Church vs State: Battle over surviving sextuplets (Vancouver Sun)
The province has forced at least two of the Lower Mainland's four surviving sextuplets to have blood transfusions as a life-saving measure, over the objections of their Jehovah's Witnesses parents.
"[B]ecause we choose alternative medical treatments to blood transfusions, we have been stripped of our parental rights and have been labelled unfit," he said.
However, at least two of three children taken into the province's custody on the weekend have received blood transfusions, a medical procedure opposed by Jehovah's Witnesses as it offends their religious beliefs.
At a hastily called press conference Wednesday, Children and Family Development Minister Tom Christensen would not comment specifically about the case, but said the ministry is obliged to ensure children receive appropriate medical care.
"Any time that we find that there's a child in need of protection for any reason, including the need for medical treatment, the ministry will look at the situation and determine whether there's action we need to take to ensure that the child is protected," he told reporters at the B.C. legislature.
Christensen said the ministry listens closely to advice from physicians and seizes children only as a last resort.
Excerpt from transcript.. words of parents:
We absolutely refused each and every time abortion was offered as an option. Life is precious and a gift from the Creator, Jehovah God. As Jehovah's Witnesses we believe that to have aborted any of our sextuplets would be a profound disregard for life and violation of God's law recorded in Biblical passages such as Exodus 21:22-23 and Psalms 127:3.
In the last two weeks of [my wife's] pregnancy, she was hospitalized at B.C.'s Women's and Children's Hospital.
The neonatologists, Dr. Albersheim and Dr. Lupton, asked us to decide whether we wanted our sextuplets resuscitated on birth. Without resuscitation the babies would die. They explained that one-half of babies born at 24 or 25 weeks gestation die before being discharged from the hospital. They also told us that of the babies that do survive, many will have severe life-long handicap.
The doctors told us they support parents' decisions not to resuscitate children born so premature. We told the doctors we wanted our sextuplets to be resuscitated.
Now, just three weeks later, because we choose alternative medical treatments to blood transfusions, we have been stripped of our parental rights and have been labelled unfit. Without any hearing, the Ministry of Child and Family Development acquired a treatment order over [baby 3] on Friday afternoon, January 26, 2007. The judge refused to give us any opportunity to testify, present expert evidence, or cross-examine the doctors. The judge did not even hear from the doctors or the social worker.
What makes this even more unfair is that our lawyer had written the Ministry the day before stating that if the Director intended to take any action concerning our children then we insisted on a fair hearing. ...
We want the best medical care for our children and want them to live.
We have consented to all required treatment and have asked the doctors to more actively employ available alternatives to blood transfusions. We will not, however, consent to blood transfusions.
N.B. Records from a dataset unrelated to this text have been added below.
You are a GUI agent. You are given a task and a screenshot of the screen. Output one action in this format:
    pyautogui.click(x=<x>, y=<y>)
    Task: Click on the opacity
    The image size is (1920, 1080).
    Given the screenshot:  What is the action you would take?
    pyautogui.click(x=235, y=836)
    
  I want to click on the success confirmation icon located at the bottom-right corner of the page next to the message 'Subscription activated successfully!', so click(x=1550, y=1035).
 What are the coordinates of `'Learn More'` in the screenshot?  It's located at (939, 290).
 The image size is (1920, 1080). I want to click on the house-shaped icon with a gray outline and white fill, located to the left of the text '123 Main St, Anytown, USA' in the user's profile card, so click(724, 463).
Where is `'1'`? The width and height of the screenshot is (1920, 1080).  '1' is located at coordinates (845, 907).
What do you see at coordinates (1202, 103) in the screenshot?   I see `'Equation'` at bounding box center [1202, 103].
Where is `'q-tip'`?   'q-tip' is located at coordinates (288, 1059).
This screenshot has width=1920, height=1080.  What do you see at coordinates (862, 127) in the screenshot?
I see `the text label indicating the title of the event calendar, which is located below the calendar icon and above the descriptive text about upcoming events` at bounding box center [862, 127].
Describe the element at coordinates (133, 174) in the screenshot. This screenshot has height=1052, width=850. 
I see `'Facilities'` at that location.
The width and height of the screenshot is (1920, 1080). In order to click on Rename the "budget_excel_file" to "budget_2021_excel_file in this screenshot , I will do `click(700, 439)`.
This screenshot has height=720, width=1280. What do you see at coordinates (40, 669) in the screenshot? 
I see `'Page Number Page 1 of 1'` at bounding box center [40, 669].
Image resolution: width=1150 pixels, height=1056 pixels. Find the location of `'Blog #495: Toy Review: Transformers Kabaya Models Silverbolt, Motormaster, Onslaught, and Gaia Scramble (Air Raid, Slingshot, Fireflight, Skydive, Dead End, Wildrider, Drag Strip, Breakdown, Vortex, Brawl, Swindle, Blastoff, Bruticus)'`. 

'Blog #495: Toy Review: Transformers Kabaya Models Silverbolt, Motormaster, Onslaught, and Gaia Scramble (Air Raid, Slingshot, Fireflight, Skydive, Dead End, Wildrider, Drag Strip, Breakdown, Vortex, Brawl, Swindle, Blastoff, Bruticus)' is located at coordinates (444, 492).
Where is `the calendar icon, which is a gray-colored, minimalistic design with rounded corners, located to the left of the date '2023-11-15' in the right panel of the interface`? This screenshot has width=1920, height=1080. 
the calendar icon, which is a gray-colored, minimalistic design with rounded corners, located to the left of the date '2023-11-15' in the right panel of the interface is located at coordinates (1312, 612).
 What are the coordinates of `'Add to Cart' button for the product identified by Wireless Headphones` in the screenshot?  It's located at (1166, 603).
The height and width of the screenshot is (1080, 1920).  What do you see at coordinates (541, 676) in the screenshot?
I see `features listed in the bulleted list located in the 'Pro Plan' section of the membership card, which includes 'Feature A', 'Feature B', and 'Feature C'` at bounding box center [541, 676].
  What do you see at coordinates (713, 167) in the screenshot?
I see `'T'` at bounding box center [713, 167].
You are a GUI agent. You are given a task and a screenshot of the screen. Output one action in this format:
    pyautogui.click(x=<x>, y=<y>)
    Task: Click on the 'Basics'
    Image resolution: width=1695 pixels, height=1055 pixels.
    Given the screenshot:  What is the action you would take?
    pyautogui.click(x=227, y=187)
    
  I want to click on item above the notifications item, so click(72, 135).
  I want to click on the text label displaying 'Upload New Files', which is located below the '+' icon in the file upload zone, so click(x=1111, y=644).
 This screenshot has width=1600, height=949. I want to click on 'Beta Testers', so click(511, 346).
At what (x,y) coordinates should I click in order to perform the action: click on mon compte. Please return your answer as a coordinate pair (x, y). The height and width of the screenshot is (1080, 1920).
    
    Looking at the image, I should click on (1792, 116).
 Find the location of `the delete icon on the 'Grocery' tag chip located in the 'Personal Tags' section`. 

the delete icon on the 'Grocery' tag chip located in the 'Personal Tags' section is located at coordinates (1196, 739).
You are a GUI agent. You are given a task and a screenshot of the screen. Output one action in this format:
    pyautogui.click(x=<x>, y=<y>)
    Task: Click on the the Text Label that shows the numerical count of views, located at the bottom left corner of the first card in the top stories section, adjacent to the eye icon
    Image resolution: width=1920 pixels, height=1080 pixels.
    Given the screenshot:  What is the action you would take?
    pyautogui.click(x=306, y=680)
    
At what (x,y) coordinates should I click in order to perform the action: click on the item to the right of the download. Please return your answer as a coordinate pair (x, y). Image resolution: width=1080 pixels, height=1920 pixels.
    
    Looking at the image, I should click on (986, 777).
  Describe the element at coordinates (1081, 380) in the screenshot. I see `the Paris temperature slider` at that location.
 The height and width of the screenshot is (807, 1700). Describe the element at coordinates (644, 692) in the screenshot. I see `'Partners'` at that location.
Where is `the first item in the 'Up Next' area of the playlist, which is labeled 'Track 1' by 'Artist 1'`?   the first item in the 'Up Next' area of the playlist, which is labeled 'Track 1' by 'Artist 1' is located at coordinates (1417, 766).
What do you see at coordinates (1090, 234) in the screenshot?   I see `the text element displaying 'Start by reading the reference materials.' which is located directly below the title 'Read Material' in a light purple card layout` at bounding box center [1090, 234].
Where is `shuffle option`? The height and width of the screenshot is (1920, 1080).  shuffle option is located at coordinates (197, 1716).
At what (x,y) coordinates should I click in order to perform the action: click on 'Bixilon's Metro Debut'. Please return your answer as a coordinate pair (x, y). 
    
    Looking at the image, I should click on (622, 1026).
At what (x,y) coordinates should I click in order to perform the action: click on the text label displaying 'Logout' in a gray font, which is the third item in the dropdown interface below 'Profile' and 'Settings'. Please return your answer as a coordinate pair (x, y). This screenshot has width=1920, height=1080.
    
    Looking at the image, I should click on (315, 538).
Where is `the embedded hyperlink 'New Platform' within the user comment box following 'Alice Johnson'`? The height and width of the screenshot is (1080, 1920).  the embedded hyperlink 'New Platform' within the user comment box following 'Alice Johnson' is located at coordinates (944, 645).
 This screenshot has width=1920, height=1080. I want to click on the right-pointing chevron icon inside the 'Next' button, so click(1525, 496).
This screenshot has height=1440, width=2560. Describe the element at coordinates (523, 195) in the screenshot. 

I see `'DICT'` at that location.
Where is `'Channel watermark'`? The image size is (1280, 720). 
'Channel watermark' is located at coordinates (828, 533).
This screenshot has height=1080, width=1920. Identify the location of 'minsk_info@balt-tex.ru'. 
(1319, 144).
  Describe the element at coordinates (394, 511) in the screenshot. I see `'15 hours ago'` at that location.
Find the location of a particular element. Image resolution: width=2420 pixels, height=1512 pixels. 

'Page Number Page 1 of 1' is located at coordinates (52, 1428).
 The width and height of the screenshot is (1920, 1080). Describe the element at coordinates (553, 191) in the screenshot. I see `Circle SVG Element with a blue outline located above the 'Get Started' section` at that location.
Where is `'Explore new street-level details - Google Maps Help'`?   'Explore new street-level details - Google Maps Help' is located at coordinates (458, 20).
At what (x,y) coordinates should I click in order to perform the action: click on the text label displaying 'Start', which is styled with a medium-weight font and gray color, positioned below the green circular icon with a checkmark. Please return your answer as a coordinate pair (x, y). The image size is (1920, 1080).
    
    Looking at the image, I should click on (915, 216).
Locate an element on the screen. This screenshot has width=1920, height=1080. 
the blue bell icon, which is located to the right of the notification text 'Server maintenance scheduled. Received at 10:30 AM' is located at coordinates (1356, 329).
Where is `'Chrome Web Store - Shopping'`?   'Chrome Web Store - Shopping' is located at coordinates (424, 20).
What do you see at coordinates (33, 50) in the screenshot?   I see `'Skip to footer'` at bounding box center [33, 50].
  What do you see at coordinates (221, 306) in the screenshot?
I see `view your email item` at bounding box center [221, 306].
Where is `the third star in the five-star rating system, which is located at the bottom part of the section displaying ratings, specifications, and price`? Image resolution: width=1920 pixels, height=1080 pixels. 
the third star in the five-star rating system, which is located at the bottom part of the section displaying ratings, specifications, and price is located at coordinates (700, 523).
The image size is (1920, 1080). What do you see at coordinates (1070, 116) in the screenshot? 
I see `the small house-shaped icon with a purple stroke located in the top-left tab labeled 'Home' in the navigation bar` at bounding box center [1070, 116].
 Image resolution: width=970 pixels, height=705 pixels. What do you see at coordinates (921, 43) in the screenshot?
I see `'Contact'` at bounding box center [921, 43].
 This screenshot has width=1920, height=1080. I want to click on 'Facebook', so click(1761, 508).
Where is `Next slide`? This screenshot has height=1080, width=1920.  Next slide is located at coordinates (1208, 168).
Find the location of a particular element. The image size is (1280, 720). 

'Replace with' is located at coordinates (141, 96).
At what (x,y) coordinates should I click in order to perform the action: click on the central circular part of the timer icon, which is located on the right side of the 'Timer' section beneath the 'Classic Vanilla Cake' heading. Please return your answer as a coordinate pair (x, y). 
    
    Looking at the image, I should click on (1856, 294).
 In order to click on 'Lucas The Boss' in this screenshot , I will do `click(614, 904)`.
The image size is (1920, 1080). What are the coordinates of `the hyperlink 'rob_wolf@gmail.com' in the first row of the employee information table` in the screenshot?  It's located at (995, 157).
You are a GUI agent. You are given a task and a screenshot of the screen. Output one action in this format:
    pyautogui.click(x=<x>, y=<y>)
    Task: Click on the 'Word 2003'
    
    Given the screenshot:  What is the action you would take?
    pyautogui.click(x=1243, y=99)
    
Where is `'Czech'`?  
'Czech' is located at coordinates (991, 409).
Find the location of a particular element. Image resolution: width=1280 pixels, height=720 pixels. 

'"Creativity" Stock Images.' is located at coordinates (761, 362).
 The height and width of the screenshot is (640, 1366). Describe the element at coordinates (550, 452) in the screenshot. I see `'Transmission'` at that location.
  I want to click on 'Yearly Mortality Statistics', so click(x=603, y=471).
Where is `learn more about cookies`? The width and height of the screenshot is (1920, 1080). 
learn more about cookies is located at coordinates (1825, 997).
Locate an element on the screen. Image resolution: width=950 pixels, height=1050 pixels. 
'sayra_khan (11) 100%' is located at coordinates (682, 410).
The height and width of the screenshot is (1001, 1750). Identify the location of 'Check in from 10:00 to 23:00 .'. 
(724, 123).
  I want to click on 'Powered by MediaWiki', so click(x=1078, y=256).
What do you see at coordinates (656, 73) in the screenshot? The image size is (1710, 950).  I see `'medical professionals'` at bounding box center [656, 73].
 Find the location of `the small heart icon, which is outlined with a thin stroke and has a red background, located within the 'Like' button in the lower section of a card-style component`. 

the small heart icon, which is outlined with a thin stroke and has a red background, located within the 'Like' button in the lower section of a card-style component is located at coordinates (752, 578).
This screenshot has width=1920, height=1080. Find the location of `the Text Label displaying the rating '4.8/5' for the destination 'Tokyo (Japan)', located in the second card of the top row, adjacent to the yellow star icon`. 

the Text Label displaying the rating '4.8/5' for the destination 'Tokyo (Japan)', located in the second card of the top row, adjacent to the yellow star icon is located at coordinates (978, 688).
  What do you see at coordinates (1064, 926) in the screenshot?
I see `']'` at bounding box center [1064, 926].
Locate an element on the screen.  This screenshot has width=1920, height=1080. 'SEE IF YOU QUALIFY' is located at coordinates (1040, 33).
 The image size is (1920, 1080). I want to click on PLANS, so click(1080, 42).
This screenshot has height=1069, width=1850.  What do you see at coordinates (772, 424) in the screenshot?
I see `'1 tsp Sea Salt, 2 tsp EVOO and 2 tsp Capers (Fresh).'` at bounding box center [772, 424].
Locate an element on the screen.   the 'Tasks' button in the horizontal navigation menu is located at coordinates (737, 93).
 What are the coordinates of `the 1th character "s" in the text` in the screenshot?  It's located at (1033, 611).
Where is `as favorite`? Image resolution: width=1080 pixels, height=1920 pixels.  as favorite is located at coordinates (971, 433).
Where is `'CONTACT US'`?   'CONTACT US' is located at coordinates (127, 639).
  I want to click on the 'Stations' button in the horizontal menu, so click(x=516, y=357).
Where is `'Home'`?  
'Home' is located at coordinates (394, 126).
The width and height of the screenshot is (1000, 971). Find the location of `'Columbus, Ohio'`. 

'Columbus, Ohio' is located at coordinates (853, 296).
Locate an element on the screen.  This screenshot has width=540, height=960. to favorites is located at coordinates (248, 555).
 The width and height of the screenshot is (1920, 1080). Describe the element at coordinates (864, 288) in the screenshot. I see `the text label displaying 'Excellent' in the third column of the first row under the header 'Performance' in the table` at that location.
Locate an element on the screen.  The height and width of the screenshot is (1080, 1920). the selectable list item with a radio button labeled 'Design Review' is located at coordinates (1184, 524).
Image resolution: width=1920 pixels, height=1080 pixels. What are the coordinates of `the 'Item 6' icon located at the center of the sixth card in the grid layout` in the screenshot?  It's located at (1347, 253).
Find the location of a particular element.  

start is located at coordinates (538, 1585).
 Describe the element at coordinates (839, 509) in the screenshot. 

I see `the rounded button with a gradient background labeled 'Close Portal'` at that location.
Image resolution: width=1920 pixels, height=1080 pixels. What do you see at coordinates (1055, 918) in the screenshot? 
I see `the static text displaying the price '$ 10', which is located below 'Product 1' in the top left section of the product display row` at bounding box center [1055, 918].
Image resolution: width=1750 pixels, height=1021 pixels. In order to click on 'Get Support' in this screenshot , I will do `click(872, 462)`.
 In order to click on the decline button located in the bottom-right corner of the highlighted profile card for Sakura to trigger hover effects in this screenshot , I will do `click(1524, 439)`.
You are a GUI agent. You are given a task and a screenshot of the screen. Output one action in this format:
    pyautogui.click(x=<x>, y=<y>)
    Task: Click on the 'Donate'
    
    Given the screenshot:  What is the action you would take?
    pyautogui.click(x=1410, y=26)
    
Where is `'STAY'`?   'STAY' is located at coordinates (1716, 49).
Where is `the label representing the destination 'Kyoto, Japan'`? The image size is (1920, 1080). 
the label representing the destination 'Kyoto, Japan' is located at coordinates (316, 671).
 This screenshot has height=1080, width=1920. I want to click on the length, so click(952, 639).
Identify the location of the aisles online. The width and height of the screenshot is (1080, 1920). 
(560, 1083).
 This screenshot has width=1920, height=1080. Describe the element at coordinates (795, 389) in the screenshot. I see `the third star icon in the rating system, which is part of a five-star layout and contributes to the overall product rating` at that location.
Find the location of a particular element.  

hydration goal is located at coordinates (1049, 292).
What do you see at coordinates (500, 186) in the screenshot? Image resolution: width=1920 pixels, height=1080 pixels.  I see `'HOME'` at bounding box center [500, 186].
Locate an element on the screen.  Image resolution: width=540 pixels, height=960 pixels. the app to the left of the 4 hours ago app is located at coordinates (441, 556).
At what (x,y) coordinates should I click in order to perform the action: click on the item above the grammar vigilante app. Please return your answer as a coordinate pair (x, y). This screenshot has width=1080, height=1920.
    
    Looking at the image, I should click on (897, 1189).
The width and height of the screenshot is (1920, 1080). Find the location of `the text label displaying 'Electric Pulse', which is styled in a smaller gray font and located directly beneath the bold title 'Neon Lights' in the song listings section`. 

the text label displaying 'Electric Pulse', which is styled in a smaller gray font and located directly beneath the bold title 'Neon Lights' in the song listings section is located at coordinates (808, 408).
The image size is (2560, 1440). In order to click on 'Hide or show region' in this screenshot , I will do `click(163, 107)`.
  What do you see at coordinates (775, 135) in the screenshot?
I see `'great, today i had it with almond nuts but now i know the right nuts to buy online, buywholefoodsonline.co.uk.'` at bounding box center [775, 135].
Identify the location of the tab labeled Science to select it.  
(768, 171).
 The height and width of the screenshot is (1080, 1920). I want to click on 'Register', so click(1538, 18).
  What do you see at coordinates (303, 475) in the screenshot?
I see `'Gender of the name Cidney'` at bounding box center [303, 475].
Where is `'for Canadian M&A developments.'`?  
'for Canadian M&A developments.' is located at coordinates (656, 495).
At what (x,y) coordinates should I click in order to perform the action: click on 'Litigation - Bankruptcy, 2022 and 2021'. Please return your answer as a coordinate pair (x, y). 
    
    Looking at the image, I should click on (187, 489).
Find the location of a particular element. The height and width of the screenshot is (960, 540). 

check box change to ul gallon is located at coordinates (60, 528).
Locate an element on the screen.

Why some people refuse to have them:
- Jehovah's Witnesses refuse blood transfusions for religious reasons. According to the website www.watchtower.com, Jehovah's Witnesses view life as God's gift represented by blood. They believe the Bible's command that Christians must "abstain from blood." (Acts 15:28, 29).
- In 2001, 16-year-old Bethany Hughes of Calgary made headlines nationwide after refusing to undergo blood transfusions because of her strong Jehovah's Witnesses faith. Hughes died in September 2002, of leukemia after an unsuccessful court battle to refuse 38 transfusions.
- In 2003, 20-year-old Candice Unland of Morinville, Alta. tried unsuccessfully to challenge legislation that says a patient 18 years or older has the right to refuse a transfusion. Unland argued that a mature 16-year-old, such as Hughes, should also have the same right. The case was rejected by the Supreme Court of Canada.
- In 2005, a B.C. Supreme Court judge ruled against the right of a 14-year-old Jehovah's Witness from Vernon to refuse life-saving blood transfusions. The girl was suffering from a potentially fatal form of bone cancer. In her ruling, Justice Mary Boyd said the rights of a "mature minor" to make her own medical choices do not supercede the authority of the courts in British Columbia to protect her life and safety.